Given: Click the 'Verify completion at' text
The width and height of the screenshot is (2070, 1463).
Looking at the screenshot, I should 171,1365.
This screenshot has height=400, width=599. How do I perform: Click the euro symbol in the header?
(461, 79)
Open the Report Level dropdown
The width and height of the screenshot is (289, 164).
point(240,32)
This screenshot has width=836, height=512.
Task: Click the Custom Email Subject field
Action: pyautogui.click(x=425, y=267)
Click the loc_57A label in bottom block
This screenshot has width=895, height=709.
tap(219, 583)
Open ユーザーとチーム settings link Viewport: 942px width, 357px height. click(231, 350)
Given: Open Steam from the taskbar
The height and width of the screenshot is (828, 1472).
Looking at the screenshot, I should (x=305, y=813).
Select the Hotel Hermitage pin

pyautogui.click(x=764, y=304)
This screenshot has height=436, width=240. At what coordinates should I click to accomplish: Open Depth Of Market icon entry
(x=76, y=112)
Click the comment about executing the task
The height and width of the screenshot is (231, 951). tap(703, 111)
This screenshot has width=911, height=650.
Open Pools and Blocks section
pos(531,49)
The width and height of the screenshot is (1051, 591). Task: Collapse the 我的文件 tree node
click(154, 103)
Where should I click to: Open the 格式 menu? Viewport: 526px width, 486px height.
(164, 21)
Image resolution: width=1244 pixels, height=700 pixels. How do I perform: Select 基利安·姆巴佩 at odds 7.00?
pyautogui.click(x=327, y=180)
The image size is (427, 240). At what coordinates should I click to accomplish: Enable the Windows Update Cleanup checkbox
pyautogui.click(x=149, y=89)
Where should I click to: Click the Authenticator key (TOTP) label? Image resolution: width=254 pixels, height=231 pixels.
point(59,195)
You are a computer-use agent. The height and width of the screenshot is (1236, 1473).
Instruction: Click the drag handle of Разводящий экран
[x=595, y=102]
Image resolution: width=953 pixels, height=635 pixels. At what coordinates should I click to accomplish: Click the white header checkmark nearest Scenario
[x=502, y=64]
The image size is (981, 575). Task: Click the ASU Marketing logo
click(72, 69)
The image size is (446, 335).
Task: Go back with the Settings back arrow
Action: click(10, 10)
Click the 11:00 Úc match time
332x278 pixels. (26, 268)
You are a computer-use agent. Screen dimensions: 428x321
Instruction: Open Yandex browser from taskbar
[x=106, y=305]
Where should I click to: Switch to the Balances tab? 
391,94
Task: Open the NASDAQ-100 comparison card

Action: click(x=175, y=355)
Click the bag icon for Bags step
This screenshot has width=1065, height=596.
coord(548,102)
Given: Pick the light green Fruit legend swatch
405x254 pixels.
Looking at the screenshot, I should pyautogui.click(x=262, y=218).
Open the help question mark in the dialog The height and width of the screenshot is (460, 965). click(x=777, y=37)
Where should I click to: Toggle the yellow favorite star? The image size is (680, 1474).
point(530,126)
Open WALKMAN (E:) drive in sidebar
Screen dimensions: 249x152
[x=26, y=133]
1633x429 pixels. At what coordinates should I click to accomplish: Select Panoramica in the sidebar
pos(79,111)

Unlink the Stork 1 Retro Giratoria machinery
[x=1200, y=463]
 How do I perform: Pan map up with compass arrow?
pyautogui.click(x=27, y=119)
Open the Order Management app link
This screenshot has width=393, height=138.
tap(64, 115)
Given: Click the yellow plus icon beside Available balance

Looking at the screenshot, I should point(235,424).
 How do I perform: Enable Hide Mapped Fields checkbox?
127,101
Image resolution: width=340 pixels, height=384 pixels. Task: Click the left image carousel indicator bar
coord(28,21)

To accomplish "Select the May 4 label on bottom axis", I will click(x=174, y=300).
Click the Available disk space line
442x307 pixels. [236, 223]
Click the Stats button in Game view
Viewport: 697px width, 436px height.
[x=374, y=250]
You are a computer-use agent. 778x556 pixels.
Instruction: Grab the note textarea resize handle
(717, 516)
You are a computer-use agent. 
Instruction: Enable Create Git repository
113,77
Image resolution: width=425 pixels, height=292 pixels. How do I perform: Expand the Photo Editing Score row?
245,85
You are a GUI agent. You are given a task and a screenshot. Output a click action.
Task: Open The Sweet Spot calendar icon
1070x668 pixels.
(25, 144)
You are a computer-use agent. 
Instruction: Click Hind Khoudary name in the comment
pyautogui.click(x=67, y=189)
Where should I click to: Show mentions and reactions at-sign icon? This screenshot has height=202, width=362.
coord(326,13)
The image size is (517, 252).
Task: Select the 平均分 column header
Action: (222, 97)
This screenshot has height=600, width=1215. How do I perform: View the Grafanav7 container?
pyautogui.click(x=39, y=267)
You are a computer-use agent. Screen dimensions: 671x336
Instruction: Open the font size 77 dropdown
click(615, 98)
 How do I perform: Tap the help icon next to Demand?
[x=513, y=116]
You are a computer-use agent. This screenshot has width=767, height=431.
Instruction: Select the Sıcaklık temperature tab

--------

● **What you should do**
Reproduce all of the entries above verbatim, line for line.

● **Exercise output**
Given: Click the 'Verify completion at' text
The width and height of the screenshot is (2070, 1463).
Looking at the screenshot, I should 171,1365.
This screenshot has height=400, width=599. How do I perform: Click the euro symbol in the header?
(461, 79)
Open the Report Level dropdown
The width and height of the screenshot is (289, 164).
point(240,32)
This screenshot has width=836, height=512.
Task: Click the Custom Email Subject field
Action: pyautogui.click(x=425, y=267)
Click the loc_57A label in bottom block
This screenshot has width=895, height=709.
tap(219, 583)
Open ユーザーとチーム settings link Viewport: 942px width, 357px height. click(231, 350)
Given: Open Steam from the taskbar
The height and width of the screenshot is (828, 1472).
Looking at the screenshot, I should (x=305, y=813).
Select the Hotel Hermitage pin

pyautogui.click(x=764, y=304)
This screenshot has height=436, width=240. At what coordinates should I click to accomplish: Open Depth Of Market icon entry
(x=76, y=112)
Click the comment about executing the task
The height and width of the screenshot is (231, 951). tap(703, 111)
This screenshot has width=911, height=650.
Open Pools and Blocks section
pos(531,49)
The width and height of the screenshot is (1051, 591). Task: Collapse the 我的文件 tree node
click(154, 103)
Where should I click to: Open the 格式 menu? Viewport: 526px width, 486px height.
(164, 21)
Image resolution: width=1244 pixels, height=700 pixels. How do I perform: Select 基利安·姆巴佩 at odds 7.00?
pyautogui.click(x=327, y=180)
The image size is (427, 240). At what coordinates should I click to accomplish: Enable the Windows Update Cleanup checkbox
pyautogui.click(x=149, y=89)
Where should I click to: Click the Authenticator key (TOTP) label? Image resolution: width=254 pixels, height=231 pixels.
point(59,195)
You are a computer-use agent. The height and width of the screenshot is (1236, 1473).
Instruction: Click the drag handle of Разводящий экран
[x=595, y=102]
Image resolution: width=953 pixels, height=635 pixels. At what coordinates should I click to accomplish: Click the white header checkmark nearest Scenario
[x=502, y=64]
The image size is (981, 575). Task: Click the ASU Marketing logo
click(72, 69)
The image size is (446, 335).
Task: Go back with the Settings back arrow
Action: click(10, 10)
Click the 11:00 Úc match time
332x278 pixels. (26, 268)
You are a computer-use agent. Screen dimensions: 428x321
Instruction: Open Yandex browser from taskbar
[x=106, y=305]
Where should I click to: Switch to the Balances tab? 
391,94
Task: Open the NASDAQ-100 comparison card

Action: click(x=175, y=355)
Click the bag icon for Bags step
This screenshot has width=1065, height=596.
coord(548,102)
Given: Pick the light green Fruit legend swatch
405x254 pixels.
Looking at the screenshot, I should pyautogui.click(x=262, y=218).
Open the help question mark in the dialog The height and width of the screenshot is (460, 965). click(x=777, y=37)
Where should I click to: Toggle the yellow favorite star? The image size is (680, 1474).
point(530,126)
Open WALKMAN (E:) drive in sidebar
Screen dimensions: 249x152
[x=26, y=133]
1633x429 pixels. At what coordinates should I click to accomplish: Select Panoramica in the sidebar
pos(79,111)

Unlink the Stork 1 Retro Giratoria machinery
[x=1200, y=463]
 How do I perform: Pan map up with compass arrow?
pyautogui.click(x=27, y=119)
Open the Order Management app link
This screenshot has width=393, height=138.
tap(64, 115)
Given: Click the yellow plus icon beside Available balance

Looking at the screenshot, I should point(235,424).
 How do I perform: Enable Hide Mapped Fields checkbox?
127,101
Image resolution: width=340 pixels, height=384 pixels. Task: Click the left image carousel indicator bar
coord(28,21)

To accomplish "Select the May 4 label on bottom axis", I will click(x=174, y=300).
Click the Available disk space line
442x307 pixels. [236, 223]
Click the Stats button in Game view
Viewport: 697px width, 436px height.
[x=374, y=250]
You are a computer-use agent. 778x556 pixels.
Instruction: Grab the note textarea resize handle
(717, 516)
You are a computer-use agent. 
Instruction: Enable Create Git repository
113,77
Image resolution: width=425 pixels, height=292 pixels. How do I perform: Expand the Photo Editing Score row?
245,85
You are a GUI agent. You are given a task and a screenshot. Output a click action.
Task: Open The Sweet Spot calendar icon
1070x668 pixels.
(25, 144)
You are a computer-use agent. 
Instruction: Click Hind Khoudary name in the comment
pyautogui.click(x=67, y=189)
Where should I click to: Show mentions and reactions at-sign icon? This screenshot has height=202, width=362.
coord(326,13)
The image size is (517, 252).
Task: Select the 平均分 column header
Action: (222, 97)
This screenshot has height=600, width=1215. How do I perform: View the Grafanav7 container?
pyautogui.click(x=39, y=267)
You are a computer-use agent. Screen dimensions: 671x336
Instruction: Open the font size 77 dropdown
click(615, 98)
 How do I perform: Tap the help icon next to Demand?
[x=513, y=116]
You are a computer-use agent. This screenshot has width=767, height=431.
Instruction: Select the Sıcaklık temperature tab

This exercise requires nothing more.